Worst Jokes Ever
What do orphans and Spider-Man have in common?
They both have no way home.
Yo mama's teeth so yellow, I can't believe it's not butter!
Yo mama's so ugly, when she was little, she had to trick-or-treat by phone.
Yo mama's armpits are so hairy, it looks like she's got Buckwheat in a headlock.
Yo mama's so ugly, she made a blind kid cry.
What is the only place fat people live?
Obi-city.
Yo mama's so stupid, when I said, "Drinks on the house," she got a ladder.
Yo mama's so stupid, she got locked in the grocery store and starved to death.
Yo mama's so stupid, when thieves broke into her house and stole the TV, she chased after them shouting, "Wait, you forgot the remote!"
Yo mama's so stupid, she put lipstick on her forehead to make up her mind.
Q: How do you fit 4 gay men on a bar stool?
A: Flip the chair upside down.
Yo momma is so old, she farts dust!
The Ruler of Varvona wanted a fruitcake, but his subjects showed up at his castle with a Christian instead.
And he said: "NO, NO, NO! YOU IMBECILES! NOT THAT KIND OF FRUITCAKE!"
There never was a historical Jesus Christ.
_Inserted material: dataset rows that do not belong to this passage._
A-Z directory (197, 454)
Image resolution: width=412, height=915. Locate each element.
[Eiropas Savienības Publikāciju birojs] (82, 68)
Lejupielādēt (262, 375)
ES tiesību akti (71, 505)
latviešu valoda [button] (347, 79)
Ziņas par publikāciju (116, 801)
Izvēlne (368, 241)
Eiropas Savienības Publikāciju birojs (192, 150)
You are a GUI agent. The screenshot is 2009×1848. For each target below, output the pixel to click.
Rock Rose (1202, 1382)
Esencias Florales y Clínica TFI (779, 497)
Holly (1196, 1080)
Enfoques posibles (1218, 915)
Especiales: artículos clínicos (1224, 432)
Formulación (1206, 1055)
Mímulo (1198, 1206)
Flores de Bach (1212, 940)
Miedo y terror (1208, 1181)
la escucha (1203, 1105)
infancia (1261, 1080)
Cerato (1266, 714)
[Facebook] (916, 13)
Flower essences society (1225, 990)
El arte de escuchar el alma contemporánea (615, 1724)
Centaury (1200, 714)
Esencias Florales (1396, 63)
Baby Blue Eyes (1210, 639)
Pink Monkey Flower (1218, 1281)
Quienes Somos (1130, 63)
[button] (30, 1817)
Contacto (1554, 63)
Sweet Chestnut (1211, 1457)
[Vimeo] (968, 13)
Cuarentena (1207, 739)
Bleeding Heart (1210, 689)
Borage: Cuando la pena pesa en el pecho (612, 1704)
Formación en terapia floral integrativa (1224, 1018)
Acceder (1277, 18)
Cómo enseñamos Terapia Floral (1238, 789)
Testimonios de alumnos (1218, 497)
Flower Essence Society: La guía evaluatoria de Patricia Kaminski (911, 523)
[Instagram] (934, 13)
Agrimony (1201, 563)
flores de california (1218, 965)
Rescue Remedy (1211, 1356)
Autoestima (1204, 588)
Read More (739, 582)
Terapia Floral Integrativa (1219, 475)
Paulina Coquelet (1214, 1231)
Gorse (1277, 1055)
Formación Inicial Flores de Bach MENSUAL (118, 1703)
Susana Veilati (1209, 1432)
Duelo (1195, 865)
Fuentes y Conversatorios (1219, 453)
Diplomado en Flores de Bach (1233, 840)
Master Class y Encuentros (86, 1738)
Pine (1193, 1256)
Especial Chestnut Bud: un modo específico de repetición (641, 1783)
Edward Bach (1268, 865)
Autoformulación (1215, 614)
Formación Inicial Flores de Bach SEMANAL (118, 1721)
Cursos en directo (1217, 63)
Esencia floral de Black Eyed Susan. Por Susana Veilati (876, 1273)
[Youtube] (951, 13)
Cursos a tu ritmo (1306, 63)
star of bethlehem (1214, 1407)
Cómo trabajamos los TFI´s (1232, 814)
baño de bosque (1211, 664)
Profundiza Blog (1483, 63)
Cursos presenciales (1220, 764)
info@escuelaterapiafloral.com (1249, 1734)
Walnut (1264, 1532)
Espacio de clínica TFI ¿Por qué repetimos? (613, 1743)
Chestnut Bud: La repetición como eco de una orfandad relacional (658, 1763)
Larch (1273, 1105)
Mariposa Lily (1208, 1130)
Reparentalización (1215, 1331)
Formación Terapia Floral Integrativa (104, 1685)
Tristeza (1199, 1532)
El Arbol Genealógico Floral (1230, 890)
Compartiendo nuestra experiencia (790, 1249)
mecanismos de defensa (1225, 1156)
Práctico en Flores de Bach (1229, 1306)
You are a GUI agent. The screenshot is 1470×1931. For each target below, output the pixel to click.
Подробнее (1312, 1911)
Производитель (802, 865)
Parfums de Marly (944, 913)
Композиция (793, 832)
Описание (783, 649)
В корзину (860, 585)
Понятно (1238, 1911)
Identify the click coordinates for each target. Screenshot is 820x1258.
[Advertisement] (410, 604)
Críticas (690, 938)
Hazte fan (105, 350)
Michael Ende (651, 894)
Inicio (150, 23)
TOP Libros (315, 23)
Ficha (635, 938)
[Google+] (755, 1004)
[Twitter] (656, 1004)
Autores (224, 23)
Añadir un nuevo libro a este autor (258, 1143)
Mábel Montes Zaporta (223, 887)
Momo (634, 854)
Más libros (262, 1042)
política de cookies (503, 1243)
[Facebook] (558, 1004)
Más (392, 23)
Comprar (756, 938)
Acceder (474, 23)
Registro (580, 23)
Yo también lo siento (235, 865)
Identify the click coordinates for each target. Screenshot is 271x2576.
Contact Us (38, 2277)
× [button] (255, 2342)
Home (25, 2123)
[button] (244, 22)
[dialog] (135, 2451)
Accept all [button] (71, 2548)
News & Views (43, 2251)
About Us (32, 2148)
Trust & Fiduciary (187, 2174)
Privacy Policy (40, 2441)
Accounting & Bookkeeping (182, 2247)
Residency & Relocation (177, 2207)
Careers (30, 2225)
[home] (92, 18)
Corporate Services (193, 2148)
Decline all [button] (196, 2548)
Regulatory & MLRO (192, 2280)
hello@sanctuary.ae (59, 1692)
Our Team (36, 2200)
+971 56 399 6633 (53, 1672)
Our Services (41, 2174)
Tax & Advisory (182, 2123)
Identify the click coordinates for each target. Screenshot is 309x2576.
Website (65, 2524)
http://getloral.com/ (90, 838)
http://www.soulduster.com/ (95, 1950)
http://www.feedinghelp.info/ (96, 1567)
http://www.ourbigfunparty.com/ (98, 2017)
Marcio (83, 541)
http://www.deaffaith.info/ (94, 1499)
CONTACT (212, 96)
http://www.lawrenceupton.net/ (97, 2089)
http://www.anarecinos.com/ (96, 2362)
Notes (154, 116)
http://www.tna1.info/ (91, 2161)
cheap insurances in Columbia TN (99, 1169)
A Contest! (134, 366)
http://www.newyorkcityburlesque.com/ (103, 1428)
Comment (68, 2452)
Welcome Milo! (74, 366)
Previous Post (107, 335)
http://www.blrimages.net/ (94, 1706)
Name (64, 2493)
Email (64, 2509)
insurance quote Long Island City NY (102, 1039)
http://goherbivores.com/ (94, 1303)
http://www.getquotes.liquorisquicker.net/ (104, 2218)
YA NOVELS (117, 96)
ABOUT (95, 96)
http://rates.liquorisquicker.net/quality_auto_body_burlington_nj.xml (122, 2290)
Hey, do not even dream of crucifying me.
Why can't orphans go on field trips? Parents' signature: _______
James Charles is more straight than your hairline.
Bro, Kobe Bryant is singing with the basketball team in his helicopter, celebrating right now, I bet.
Oh wait, I forgot.
My teacher gave me an A in Physics, then she tells me that it turns guys on.
Why are adopted kids better than bio kids? Because their parents actually wanted them.
My sister told me only onions make you cry, so I always hit her back when she hit me, but I hit her with a shoe only to catch her cry.